# TASK OBJECTIVE
Rewrite the listing from its first line through the line containing "Action: click(x=38, y=173)", changing "bullet dot" to "bullet marker" and keeping everything else unchanged.

# EXTRACTED RECORDS

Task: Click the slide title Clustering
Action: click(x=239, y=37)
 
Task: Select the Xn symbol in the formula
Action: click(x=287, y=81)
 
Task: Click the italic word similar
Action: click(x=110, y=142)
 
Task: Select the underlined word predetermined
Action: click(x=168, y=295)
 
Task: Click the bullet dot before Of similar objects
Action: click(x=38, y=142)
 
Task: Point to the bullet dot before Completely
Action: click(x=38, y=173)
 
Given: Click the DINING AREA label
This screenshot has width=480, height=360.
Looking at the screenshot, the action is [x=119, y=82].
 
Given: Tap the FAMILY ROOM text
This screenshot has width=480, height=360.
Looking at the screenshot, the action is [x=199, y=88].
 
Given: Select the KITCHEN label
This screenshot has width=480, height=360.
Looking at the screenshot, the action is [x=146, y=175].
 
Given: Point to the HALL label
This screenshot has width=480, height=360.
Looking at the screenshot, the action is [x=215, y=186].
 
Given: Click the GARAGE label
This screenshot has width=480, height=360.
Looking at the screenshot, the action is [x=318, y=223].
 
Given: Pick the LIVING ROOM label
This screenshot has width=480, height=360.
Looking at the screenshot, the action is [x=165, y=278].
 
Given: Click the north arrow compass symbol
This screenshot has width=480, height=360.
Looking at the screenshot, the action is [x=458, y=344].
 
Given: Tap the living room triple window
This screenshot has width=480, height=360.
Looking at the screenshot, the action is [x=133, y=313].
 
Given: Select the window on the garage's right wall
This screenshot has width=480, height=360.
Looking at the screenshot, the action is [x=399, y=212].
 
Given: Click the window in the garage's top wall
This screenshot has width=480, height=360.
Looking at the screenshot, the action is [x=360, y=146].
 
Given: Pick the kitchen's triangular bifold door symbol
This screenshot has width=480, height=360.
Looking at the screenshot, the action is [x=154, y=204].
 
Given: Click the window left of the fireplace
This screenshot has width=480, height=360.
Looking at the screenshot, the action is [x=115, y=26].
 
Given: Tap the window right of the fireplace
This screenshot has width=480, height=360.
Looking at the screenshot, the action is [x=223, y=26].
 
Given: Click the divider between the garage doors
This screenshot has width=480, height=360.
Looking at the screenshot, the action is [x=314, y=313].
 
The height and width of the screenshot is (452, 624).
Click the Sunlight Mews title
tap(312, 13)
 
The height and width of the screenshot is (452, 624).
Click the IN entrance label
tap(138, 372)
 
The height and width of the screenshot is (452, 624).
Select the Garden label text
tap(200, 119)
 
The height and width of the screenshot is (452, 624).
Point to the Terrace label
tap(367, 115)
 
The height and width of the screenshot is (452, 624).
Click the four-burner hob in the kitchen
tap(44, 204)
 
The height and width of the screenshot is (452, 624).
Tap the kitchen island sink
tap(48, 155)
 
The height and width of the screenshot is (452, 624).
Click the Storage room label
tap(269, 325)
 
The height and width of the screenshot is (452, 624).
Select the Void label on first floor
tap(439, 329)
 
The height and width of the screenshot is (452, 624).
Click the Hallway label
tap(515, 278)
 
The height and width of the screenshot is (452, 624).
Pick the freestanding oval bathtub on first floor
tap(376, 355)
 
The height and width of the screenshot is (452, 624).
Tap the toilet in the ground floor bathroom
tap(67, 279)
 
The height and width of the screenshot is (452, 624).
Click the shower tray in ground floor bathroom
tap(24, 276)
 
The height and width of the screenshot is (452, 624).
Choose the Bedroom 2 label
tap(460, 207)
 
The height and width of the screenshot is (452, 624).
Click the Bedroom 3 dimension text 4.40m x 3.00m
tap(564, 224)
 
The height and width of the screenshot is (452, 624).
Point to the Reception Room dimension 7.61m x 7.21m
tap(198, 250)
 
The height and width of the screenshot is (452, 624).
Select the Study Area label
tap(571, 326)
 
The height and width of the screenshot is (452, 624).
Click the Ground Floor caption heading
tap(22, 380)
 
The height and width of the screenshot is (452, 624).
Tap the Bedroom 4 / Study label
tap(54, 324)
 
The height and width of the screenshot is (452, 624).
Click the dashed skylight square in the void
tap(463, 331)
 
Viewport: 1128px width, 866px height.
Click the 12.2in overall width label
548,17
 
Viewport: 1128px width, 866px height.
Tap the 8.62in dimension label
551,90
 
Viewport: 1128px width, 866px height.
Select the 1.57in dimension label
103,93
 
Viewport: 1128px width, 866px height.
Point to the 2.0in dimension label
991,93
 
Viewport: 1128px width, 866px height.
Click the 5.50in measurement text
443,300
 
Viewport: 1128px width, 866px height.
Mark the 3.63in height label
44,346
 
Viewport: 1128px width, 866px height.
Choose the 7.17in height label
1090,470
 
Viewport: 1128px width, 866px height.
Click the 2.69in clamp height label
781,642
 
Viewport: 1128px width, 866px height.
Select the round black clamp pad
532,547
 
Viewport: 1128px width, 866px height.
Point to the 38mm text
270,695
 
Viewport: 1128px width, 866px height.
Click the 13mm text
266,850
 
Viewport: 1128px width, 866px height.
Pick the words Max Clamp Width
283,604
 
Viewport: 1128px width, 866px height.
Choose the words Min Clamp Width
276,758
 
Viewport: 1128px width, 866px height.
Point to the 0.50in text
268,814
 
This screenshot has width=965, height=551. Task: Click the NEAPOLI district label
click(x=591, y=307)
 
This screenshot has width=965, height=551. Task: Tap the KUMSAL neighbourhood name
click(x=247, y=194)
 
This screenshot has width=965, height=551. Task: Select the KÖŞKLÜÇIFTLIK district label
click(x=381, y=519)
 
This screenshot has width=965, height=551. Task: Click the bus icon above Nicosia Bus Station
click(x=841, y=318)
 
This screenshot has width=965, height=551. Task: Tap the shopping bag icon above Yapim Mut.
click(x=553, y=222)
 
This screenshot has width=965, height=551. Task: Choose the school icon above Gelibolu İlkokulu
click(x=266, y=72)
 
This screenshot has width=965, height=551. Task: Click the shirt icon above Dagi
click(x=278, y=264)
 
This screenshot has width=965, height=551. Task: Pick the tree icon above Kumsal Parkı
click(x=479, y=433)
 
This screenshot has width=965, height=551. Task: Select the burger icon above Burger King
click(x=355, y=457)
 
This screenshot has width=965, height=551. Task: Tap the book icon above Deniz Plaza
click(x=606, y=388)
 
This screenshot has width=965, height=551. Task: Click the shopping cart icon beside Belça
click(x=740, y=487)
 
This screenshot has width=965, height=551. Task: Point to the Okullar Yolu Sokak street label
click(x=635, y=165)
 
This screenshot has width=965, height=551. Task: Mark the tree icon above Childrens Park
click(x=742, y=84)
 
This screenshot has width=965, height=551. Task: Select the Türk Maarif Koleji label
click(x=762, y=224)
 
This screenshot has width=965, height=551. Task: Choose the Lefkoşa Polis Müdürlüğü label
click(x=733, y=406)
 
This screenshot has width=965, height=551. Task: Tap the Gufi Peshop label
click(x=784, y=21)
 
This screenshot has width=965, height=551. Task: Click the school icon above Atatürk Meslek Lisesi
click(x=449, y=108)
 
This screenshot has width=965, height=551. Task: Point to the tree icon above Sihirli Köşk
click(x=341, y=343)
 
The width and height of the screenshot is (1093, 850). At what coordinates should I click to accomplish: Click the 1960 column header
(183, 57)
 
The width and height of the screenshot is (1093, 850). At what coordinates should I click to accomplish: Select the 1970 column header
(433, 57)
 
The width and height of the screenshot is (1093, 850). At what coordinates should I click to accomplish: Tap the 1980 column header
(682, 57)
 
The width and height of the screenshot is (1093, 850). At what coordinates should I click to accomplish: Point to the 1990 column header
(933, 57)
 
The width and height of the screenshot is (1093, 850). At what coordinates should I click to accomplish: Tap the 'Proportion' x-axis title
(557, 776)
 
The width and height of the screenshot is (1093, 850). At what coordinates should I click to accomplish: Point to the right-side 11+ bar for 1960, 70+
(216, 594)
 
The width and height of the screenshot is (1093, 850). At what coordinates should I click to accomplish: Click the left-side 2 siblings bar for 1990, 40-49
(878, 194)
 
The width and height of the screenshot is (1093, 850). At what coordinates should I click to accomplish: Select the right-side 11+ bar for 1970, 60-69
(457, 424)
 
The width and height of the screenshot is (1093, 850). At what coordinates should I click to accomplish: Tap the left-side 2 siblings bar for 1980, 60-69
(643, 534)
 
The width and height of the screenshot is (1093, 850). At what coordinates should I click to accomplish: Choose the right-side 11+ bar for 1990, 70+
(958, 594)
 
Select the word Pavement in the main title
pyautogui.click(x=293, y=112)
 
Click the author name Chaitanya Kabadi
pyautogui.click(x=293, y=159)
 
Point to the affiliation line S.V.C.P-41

# TASK ANSWER
Task: Click the slide title Clustering
Action: click(x=239, y=37)
 
Task: Select the Xn symbol in the formula
Action: click(x=287, y=81)
 
Task: Click the italic word similar
Action: click(x=110, y=142)
 
Task: Select the underlined word predetermined
Action: click(x=168, y=295)
 
Task: Click the bullet marker before Of similar objects
Action: click(x=38, y=142)
 
Task: Point to the bullet marker before Completely
Action: click(x=38, y=173)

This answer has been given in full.